Sunday, June 26, 2011

Deutoronomy 4:29 - Do we REALLY Dwell on God's word constantly?

Deuteronomy 4:29 “But if from there you seek the LORD your God, you will find him if you look for him with all your heart and with all your soul.”

Earlier this past week I caught myself wondering and pondering on the intents behind the actions of some co-workers. Now this doesn't sound like something very horrible, but it was. It was all I was thinking about. Instead of letting it go I was dwelling on it. I was not seeking God with all my heart and my soul, instead I had partitioned off my thoughts. Sure, I had portioned off this much thought for God before work and after a shower, but I wasn't looking and seeking after God and His will with everything within me. No, I was distracted and upset.

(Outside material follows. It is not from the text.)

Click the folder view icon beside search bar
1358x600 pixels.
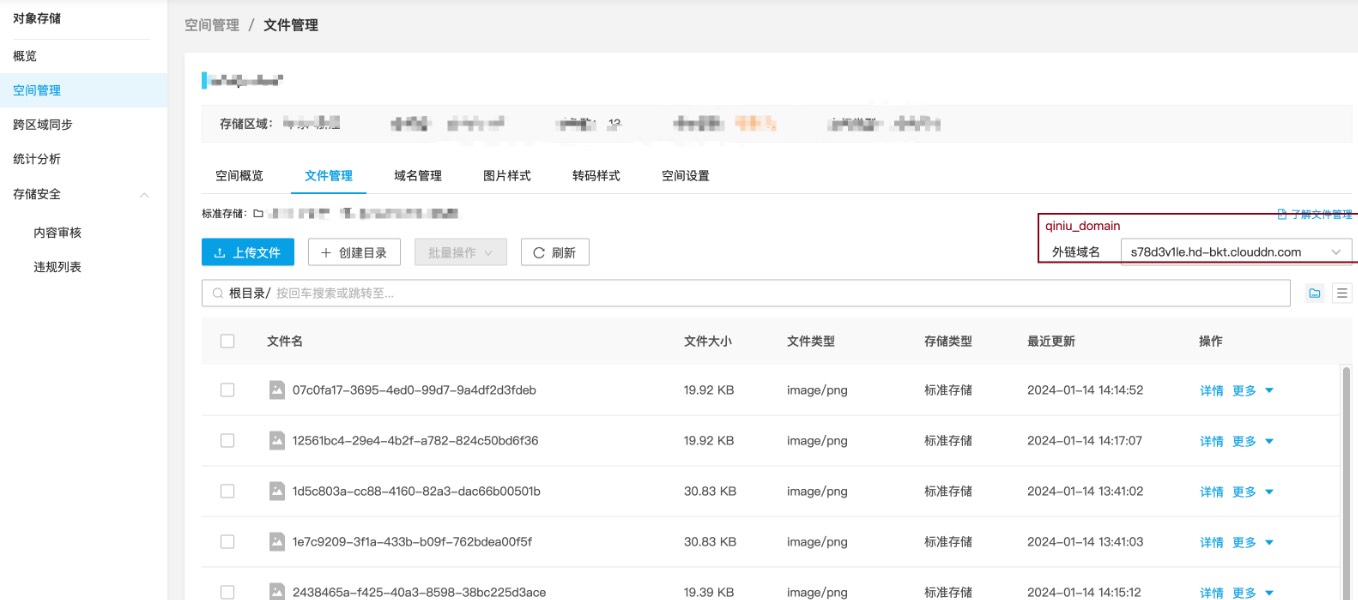[1314, 293]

Earlier this week I caught myself wondering what was going to happen in the next chapter of my book that I kept having to put down due to training and co-workers. I was trying to think ahead to see how the past actions and revelations in the book were going to affect our protagonist in the pages ahead. It was all I was thinking about, I was dwelling on it. I was not seeking God with all my heart and my soul but rather I had partitioned my brain. Sure, I had portioned off this much thought for God before work and after a shower, but I wasn't looking and seeking after God and His will with everything within me. No, I was distracted and intrigued with something else.

Earlier this week I caught myself frustrated and agonizing over the vagaries of  electronics. I wanted my laptop to work so I could surf the web, visit Facebook, listen to music, and watch TV shows. However I was unable to get the laptop to connect to the hotel's network and so I couldn't. I was upset. I didn't really appreciate the fact that there was a business center that I could use for checking email and Facebook, I wanted the convenience of my computer in my room. I was frustrated and couldn't get past it. I was thinking about constantly and instead of letting it go I was dwelling on it. I was not seeking God with all my heart and my soul but instead had partitioned off my thoughts. Sure, I had portioned off this much thought for God before work and after a shower, but I wasn't looking and seeking after God and His will with everything within me. No, I was distracted and frustrated.

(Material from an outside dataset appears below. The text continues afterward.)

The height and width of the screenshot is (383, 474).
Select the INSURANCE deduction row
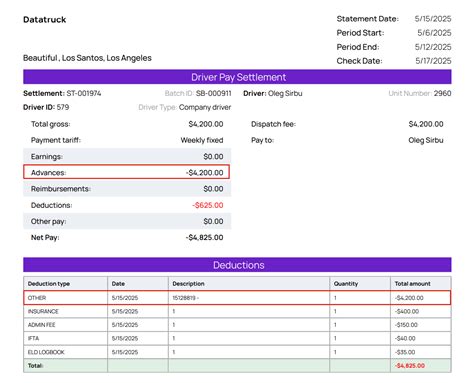pos(237,311)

It wasn't until a bit later that things came into focus for me, a real focus rather than the empty false focus that the world seems to like. I realized my attitude was wrong and my thoughts were incomplete. My day was not to be partitioned off, a bit here, a bit there, but rather to flow entirely out of a constant search and discovery of God and His word. I needed to contemplate God's words, not the words and actions of co-workers. I needed to be caught up in His will and joy and desires for the world rather than the joys and hopes of my book's characters. I needed to be content with what I had, not what I wanted and to make do and appreciate having at least some sort of web connection even if it wasn't as convenient for me.

This is something that I seem to be fighting with everyday, and I am certain you do too.  While God may be the focus of our lives, He isn't the focus of the day or hour much of the time. Perhaps, just perhaps our daily frustrations and upsets stem from that rather than from the incidentals that we think they are from.


Trust in the Lord and still do well,
Within the land securely dwell,
Feed on His faithfulness;
Delight thee also in the Lord,
And to thy heart He will accord
The good it would possess.
                                Earnest K. Kroeger, 1901.